Now I don't just think I'm going to be okay.

I know it.

I’m not just 'saying' I'm going to be okay.

I really know that I am going to be okay.

Mental Health / Unfuck Yourself:

 - Therapy - The game therapy is really helping. I joined a much better guild with my reaper last night. Now I'm just hopeful that I'll find an in game husband, lol. This new guild is wonderfully helpful. The last guild I was in with her, they wouldn't even talk to me or answer any questions that I had. My reaper is pretty weak, but I have a battle plan on getting her stronger.

The hours on end of gaming right before bed MUST be helping. I mean, look at that dream!

 - Writing - Steadily plugging away on chapter six.

Received a new critique on chapter one. Not really dreading reading it. But, also not looking forward to agreeing with any suggested changes. I've worked so hard on the revision process! What if there's something major that I missed?!

MEH!

Crit-Fear.

The struggle is real.

 - Sleep / Fitbit - Despite that great dream… I guess the sleep wasn’t s bad either. 8 hours, 10 minutes, 2x awake, 17x restless, 36 minutes of that was awake and restless. When I got up in the middle of the night to get more water, I think.  I guess it almost doesn't suck.

 - Fur-babies - They visited while I was actively gaming in group events that required my attention, LOL. Splotches didn't care. He was all 'oh, you have a computer in your lap? How about I just lay down over your arms anyway?'

Dreamy was a little more upset that I didn't clear space for him, so he went and laid down on my bed. Then I was done with my group thing so I went to give him some pets and loves. He gave me many kitty kisses. All was well.

Both were ready to go home when Catmom returned for them.

Physical Health / Unfuck Yourself:

 - Caffeine - I’m keeping it to 3 today.

 - INR - High - Getting the blood to sort it out was a challenge though. I'm not needlephobic, but my veins are assholes. The poor girl had to poke me twice before she got the blood she needed out of me.

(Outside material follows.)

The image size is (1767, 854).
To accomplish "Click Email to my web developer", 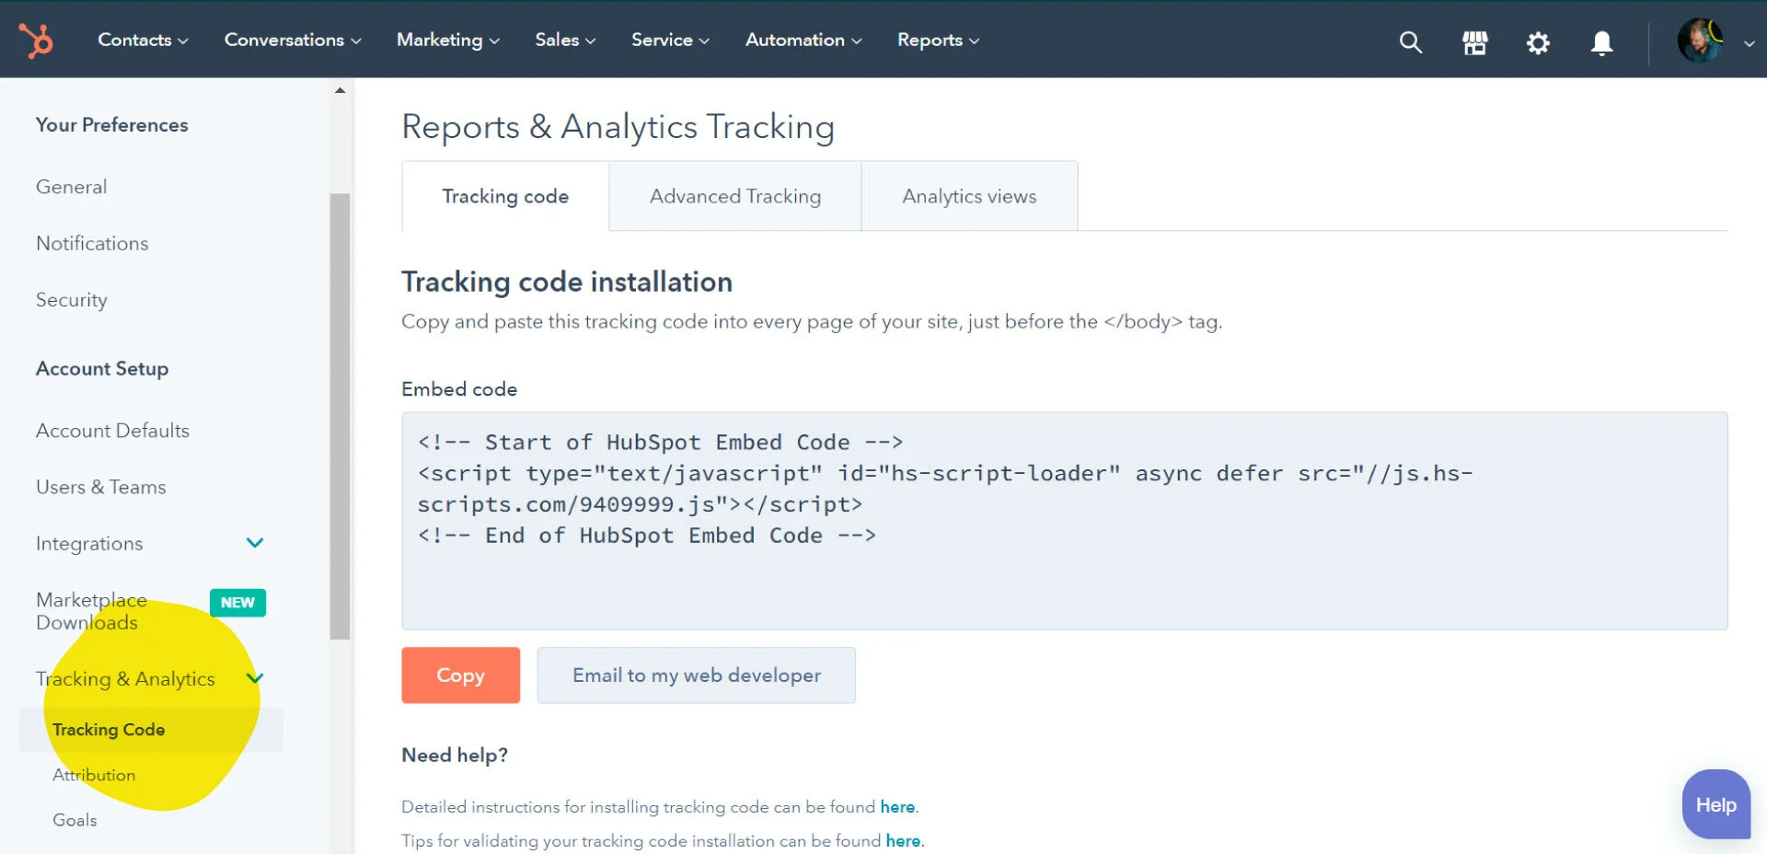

 - Nervous System - My right side muscles were really tight, but not a whole lot was wrong with my spine. I was surprised that my tailbone asked for an adjustment but my sphenoid didn't. The sphenoid is my favorite adjustment because it helps with emotional regulation, and we all know how badly I need that. So with this new med fucking with me, I'm really surprised that the sphenoid didn't request an adjustment as well.

The really good thing is that I seem to be staying in better balance. I can see my chiropractor every other week and be okay. That's a huge plus because the insurance companies don't get as squirrelly about shit like that.

Relationships / Family:

 - Bran - I haven't heard a peep out of him lately. And yeah, I know, It's his days off and he can't always get away to send me a message because she's around. But, fucker, you have a bathroom.

 - The Unicorn - OSTARA!

That is all.

Relationships / Sweeties:

[ If you're a reader and having trouble keeping the code named sweeties straight, look up above this entry and below the header. There's a link to a list of names/bio's there. - this is a work in progress, so if you're a sweetie and you don't see your name listed, don't worry, I'll get to you. ]


- Recent Encounters - Yeah, sorry… no dick for you today.

 - Updates on Favorites -

 - Blue Falcon - Nothing new to report.

 - Rain - Nothing new to report.

Relationships / Potentials and Honorable Mentions:

 - The One Timers - Nothing new to report.
 - The Hopefuls - Nothing new to report.
 - Honorable Mentions - Nothing new to report.

Relationships / Former Sweeties:

 - Jasper - He was very helpful in getting a higher word count in my chapter six. But, other than that, things have been pretty quiet there too.

End Notes:

I guess it all just is what it is, you know?

I’m in a way better place today because that dream was incredibly helpful.


I really want to tell Bran about it.